I'd like to share my experience of the Free Software Melbourne,
Contributing to Free Software workshop, and more importantly what has
happened since then. Because, it's kinda cool. It's not what I expected.

I consider myself a beginner programmer. Most of the time I have no idea
what I am doing and no idea what the documentation is trying to convey.
Lost is perhaps my most common emotion.

But, I wanted very much to attend a workshop that showed me ways that a
total n00b like me could make a meaningful contribution to some sort of
software project. It was this desire, in fact, that led to me being
nominated as a member of the committee of Free Software Melbourne. I wanted
to be a part of that workshop so much that I was prepared to be one of the
people to make it happen. And so some jerk who didn't want to take
responsibility for anything nominated me for a position on the committee at
the groups AGM (Nice).

Getting close to the event I started to seriously doubt that I would be
able to do anything meaningful at the workshop. I'd begun to lose faith in
my ability to write any code of value. I was scared and looking for a way
that I could just support everyone else to hide my own inadequacies.
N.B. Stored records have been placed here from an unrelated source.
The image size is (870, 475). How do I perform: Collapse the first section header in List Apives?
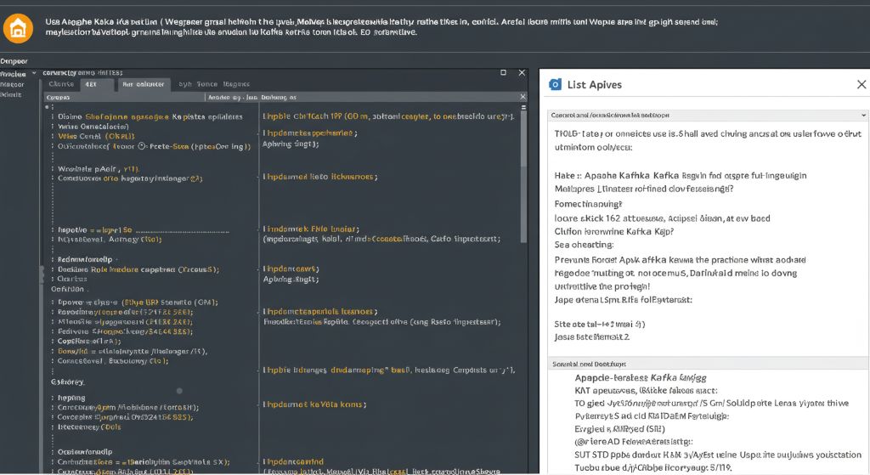click(863, 114)
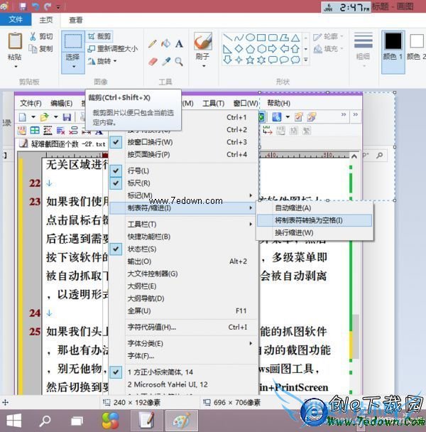The image size is (426, 432).
Task: Pick the Color picker eyedropper tool
Action: [x=166, y=62]
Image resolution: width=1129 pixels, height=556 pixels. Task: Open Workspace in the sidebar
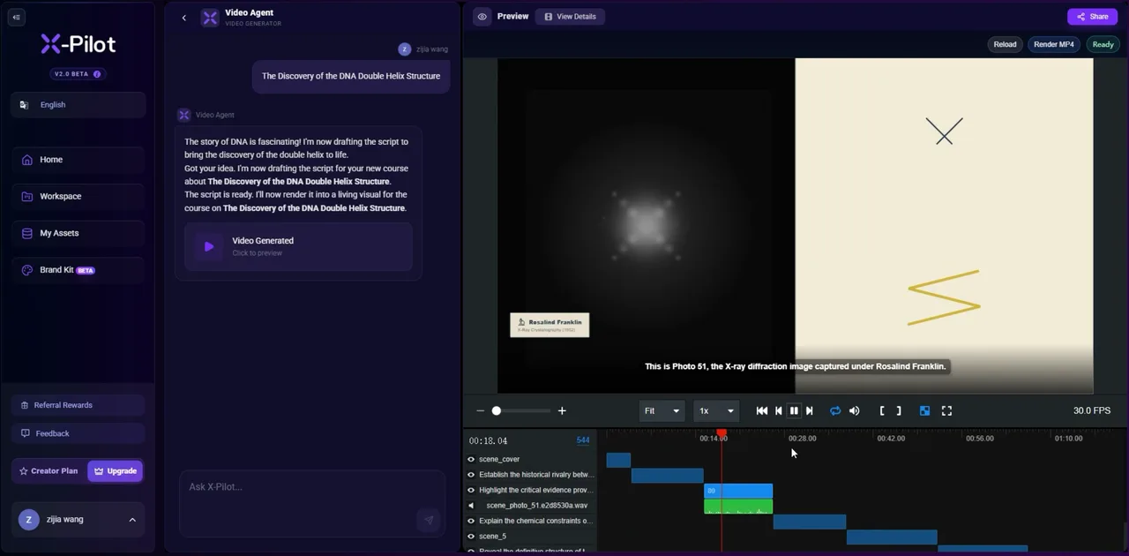tap(79, 196)
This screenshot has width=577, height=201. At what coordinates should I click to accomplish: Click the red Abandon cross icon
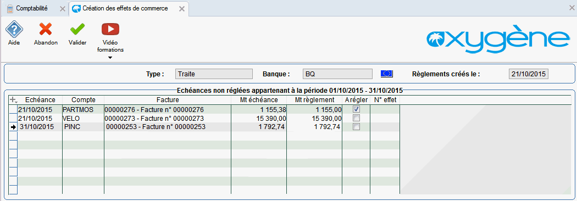pyautogui.click(x=46, y=30)
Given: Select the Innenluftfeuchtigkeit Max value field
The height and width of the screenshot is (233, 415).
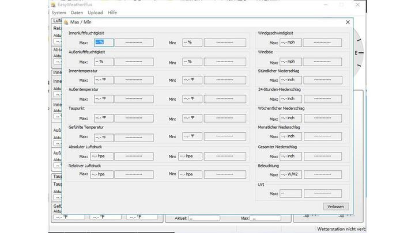Looking at the screenshot, I should (x=103, y=43).
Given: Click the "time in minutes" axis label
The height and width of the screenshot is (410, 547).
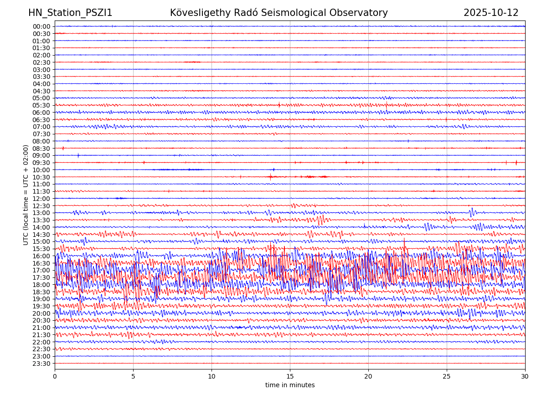Looking at the screenshot, I should (x=290, y=385).

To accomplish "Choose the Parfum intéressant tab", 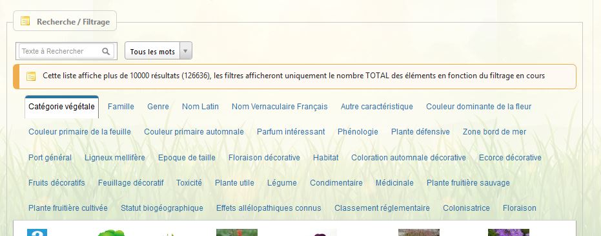I will pos(291,132).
You
know, make everyone cups of tea and all that shit so I could avoid facing
what a total loser I am.

But, after the day started and I'd managed to pull through a minor event
organisational panic (called "We have nothing for morning tea") I sat down
at a desk and, teaming up with another participant, looked for a project to
contribute to and a thing to do.

I'd no idea that openhatch.org was a thing I could use to do that. And
especially no idea that I could filter projects and issues to find
something that would suit my skills and skill level. Just learning it was a
thing was enough. A major revelation and perhaps, in hindsight, the most
valuable thing I got out of the whole event.
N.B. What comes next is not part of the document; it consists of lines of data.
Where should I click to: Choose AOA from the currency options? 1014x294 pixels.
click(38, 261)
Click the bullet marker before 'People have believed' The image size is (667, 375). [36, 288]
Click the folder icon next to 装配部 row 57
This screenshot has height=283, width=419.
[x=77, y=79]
Eventually Veronica and I settled upon a small task we figured we could
handle for the Oppia <https://www.oppia.org/> project and got busy
downloading source code, installing and making some changes. Along the way
we encountered a problem which required an answer from the project devs and
so I shot off a message to them expecting to hear from them in a couple of
days or something. It turned out they were online and watching messages and
we got almost an immediate response to our question. Problem solved. Keep
going.

We didn't quite get the job done by the end of the day. There were still
some problems to be solved and tests to be run. But it wasn't much.

Now here's where the story takes a turn. Or changes gear, or something.
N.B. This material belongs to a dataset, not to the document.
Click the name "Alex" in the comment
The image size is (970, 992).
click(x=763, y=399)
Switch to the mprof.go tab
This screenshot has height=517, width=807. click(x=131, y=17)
The code I wrote turned out to be waaaaay off the mark. It wasn't working,
files were in the wrong directory, file addressing was a mess. And to top
it off I'd changed quadruple the lines of code I'd needed to by adding html
tags to every line when all I need to do was open and close them before and
after an if statement. DUH!

The cool thing was I had the balls to tell the project devs what I was
thinking and where I was having problems. And they were cool enough to
answer me and help out. Not something I expected. The end result was
something that worked. And looked great.

But wait! There's more. Submitting code and *having it merged* into the
project was awesome. It felt like being a Débutante at the ball. But the
best part of the whole experience wasn't that.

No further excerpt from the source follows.